Exercise objective — Within the entries below, find each line containing the word "left" and copy it.

---- Provided material

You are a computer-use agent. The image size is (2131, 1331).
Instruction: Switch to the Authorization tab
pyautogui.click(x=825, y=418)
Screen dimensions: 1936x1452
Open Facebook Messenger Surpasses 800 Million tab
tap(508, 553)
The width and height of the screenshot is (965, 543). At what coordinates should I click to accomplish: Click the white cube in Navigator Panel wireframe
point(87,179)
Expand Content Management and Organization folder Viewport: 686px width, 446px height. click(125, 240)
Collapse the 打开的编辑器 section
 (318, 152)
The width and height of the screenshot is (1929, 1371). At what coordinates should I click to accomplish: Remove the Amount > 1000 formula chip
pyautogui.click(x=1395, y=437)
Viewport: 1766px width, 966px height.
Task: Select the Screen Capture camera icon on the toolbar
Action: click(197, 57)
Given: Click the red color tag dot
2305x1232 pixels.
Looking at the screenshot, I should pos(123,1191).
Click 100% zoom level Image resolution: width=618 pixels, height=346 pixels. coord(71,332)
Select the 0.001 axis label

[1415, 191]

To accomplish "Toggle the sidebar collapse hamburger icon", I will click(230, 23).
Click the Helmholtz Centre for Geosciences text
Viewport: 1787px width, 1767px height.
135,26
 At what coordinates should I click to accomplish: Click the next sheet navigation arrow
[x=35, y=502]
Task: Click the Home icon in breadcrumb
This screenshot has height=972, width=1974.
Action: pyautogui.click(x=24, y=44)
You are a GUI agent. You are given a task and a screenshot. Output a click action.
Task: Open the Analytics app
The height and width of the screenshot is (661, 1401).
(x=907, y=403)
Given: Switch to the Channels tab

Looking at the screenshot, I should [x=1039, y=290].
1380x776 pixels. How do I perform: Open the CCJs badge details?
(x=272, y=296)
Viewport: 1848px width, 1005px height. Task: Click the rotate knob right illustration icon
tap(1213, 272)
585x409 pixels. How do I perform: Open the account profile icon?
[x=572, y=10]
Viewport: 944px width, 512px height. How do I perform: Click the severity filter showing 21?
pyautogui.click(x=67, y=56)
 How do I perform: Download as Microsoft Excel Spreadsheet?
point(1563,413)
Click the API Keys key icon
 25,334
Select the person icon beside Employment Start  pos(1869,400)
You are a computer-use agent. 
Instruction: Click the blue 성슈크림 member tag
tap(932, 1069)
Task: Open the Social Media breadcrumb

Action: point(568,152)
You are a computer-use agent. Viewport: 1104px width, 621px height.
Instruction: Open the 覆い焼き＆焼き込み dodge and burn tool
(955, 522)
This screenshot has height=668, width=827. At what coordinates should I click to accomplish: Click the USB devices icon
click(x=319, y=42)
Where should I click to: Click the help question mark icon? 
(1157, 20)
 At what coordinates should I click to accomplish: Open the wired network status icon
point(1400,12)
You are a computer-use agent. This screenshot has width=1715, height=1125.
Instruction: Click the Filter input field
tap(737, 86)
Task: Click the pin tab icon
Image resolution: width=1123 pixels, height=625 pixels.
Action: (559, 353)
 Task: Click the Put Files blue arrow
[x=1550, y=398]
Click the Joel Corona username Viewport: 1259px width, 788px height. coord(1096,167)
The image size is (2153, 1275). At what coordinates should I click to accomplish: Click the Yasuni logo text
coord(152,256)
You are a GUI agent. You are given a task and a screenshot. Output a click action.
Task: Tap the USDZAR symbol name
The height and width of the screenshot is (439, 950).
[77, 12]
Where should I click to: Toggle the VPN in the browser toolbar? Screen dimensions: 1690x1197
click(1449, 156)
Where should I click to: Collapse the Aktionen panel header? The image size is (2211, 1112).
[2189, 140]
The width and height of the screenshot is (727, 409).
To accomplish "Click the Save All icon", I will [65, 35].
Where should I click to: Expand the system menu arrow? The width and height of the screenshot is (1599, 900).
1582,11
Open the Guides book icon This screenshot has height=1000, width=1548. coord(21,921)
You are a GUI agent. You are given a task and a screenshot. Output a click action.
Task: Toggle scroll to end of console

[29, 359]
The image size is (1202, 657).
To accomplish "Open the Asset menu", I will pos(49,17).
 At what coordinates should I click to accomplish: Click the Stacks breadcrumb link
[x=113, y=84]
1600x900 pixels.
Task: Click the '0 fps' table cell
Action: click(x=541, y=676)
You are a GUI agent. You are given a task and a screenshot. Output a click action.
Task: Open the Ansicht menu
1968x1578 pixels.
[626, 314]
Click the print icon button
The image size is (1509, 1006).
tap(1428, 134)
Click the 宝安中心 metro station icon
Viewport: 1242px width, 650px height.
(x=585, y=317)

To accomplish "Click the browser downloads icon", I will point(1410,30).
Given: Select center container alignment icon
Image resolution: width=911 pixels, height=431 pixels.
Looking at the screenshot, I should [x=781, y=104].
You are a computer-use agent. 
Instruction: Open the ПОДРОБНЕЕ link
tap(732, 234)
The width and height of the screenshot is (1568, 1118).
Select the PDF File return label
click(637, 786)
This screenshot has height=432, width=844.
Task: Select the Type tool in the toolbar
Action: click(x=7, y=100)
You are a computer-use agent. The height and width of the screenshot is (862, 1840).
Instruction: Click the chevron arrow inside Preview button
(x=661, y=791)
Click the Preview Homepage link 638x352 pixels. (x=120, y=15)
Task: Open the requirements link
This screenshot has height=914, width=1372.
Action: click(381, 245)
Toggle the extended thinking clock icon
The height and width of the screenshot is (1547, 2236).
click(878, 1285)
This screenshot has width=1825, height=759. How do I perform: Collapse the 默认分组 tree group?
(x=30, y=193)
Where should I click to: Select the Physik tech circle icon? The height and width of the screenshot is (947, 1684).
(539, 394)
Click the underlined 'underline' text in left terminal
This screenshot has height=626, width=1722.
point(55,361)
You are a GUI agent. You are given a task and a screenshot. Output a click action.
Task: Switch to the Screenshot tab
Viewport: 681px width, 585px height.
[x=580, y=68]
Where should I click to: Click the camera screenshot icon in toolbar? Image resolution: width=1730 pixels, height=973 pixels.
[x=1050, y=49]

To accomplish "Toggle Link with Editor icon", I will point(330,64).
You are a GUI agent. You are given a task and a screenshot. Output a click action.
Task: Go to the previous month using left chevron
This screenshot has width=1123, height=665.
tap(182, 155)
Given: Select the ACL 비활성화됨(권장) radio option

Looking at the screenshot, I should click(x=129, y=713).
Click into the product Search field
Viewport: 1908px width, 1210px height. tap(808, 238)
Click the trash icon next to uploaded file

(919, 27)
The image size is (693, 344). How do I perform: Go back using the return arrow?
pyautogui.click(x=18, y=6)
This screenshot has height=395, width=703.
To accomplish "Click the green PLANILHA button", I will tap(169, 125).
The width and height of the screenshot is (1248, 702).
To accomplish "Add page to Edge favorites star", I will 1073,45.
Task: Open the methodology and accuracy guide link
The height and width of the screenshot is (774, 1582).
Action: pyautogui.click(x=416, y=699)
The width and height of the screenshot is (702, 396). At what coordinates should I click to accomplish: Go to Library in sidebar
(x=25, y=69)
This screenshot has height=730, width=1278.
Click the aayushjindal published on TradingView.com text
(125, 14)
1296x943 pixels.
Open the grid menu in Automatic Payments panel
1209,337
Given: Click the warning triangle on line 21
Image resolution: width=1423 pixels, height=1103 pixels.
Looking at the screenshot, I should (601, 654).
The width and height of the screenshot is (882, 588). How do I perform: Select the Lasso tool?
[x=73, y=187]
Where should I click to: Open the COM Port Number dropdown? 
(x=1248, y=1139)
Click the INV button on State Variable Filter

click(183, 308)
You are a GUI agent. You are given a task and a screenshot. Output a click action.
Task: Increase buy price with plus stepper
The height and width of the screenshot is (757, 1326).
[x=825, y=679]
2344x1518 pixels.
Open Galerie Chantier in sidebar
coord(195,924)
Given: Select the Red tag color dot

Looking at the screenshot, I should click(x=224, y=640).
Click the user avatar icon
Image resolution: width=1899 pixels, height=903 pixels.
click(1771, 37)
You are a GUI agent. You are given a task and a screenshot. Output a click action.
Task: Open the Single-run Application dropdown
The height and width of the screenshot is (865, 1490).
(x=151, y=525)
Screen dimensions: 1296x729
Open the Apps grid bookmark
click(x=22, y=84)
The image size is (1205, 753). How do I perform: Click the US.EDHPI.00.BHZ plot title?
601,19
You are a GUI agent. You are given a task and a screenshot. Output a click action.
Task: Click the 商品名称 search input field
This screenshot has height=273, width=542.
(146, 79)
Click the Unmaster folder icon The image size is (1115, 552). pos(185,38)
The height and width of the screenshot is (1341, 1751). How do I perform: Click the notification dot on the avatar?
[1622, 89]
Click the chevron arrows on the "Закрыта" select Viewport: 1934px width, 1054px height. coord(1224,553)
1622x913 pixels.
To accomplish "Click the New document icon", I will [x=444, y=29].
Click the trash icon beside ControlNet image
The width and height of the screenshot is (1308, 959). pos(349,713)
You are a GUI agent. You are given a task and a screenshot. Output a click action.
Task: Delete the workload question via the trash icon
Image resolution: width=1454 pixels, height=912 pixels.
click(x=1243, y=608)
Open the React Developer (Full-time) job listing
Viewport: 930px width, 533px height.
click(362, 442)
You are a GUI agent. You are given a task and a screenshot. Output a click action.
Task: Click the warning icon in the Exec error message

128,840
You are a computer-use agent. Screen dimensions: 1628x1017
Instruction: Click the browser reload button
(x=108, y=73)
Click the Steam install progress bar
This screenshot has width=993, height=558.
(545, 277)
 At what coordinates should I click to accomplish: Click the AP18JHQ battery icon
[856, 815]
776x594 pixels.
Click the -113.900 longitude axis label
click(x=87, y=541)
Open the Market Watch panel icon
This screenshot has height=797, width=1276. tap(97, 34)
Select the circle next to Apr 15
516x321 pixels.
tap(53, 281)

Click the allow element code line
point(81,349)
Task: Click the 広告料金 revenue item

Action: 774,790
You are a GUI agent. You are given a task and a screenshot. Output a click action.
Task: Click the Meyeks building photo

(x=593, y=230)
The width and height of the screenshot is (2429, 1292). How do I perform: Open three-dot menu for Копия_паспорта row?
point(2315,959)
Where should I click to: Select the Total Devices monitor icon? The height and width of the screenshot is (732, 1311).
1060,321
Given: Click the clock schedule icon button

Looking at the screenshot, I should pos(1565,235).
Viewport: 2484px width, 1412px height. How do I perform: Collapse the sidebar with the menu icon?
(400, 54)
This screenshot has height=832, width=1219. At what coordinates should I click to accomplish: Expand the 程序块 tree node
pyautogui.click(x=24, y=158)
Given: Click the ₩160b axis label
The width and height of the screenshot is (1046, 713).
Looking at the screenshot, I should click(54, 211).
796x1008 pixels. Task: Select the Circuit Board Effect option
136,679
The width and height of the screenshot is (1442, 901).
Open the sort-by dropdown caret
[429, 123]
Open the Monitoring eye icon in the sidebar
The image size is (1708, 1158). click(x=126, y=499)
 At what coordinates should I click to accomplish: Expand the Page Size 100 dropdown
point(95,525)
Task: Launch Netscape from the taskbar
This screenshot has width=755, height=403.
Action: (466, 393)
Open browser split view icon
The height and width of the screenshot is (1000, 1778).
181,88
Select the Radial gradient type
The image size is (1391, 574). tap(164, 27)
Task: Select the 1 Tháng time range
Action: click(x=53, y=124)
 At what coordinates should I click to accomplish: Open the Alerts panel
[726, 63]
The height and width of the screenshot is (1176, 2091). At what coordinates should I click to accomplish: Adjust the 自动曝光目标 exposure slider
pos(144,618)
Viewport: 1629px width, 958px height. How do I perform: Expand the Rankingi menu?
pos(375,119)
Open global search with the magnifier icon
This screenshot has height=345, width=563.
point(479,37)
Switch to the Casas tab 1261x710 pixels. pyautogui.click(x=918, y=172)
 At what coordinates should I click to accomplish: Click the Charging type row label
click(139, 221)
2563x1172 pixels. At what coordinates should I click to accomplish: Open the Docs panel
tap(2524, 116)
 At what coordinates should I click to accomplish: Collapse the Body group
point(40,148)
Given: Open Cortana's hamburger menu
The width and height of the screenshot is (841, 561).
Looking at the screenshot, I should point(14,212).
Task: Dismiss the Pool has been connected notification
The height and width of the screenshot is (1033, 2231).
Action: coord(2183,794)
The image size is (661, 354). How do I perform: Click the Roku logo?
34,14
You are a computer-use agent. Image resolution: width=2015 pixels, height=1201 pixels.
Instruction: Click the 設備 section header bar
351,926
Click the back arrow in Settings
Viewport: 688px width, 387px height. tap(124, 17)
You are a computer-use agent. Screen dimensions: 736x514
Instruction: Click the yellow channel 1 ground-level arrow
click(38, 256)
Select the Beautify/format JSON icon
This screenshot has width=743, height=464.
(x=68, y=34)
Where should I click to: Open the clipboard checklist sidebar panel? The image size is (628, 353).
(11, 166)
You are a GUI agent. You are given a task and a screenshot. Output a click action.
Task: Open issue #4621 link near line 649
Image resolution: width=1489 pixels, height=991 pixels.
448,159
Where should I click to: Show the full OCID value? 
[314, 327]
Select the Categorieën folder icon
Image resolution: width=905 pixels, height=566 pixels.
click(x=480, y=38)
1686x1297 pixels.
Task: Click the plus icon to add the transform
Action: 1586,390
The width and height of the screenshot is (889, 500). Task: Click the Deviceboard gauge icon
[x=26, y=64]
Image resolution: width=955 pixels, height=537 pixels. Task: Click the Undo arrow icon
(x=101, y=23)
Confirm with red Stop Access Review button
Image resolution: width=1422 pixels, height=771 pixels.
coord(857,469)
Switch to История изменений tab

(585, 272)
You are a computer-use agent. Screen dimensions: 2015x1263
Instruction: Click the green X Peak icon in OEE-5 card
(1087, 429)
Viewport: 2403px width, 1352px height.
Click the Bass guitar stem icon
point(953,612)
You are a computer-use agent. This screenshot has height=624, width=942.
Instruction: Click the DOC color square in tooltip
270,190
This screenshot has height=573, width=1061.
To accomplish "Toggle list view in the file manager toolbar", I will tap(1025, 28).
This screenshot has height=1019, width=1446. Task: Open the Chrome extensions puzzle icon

--------

Written response —
Click the underlined 'underline' text in left terminal
Task: Go to the previous month using left chevron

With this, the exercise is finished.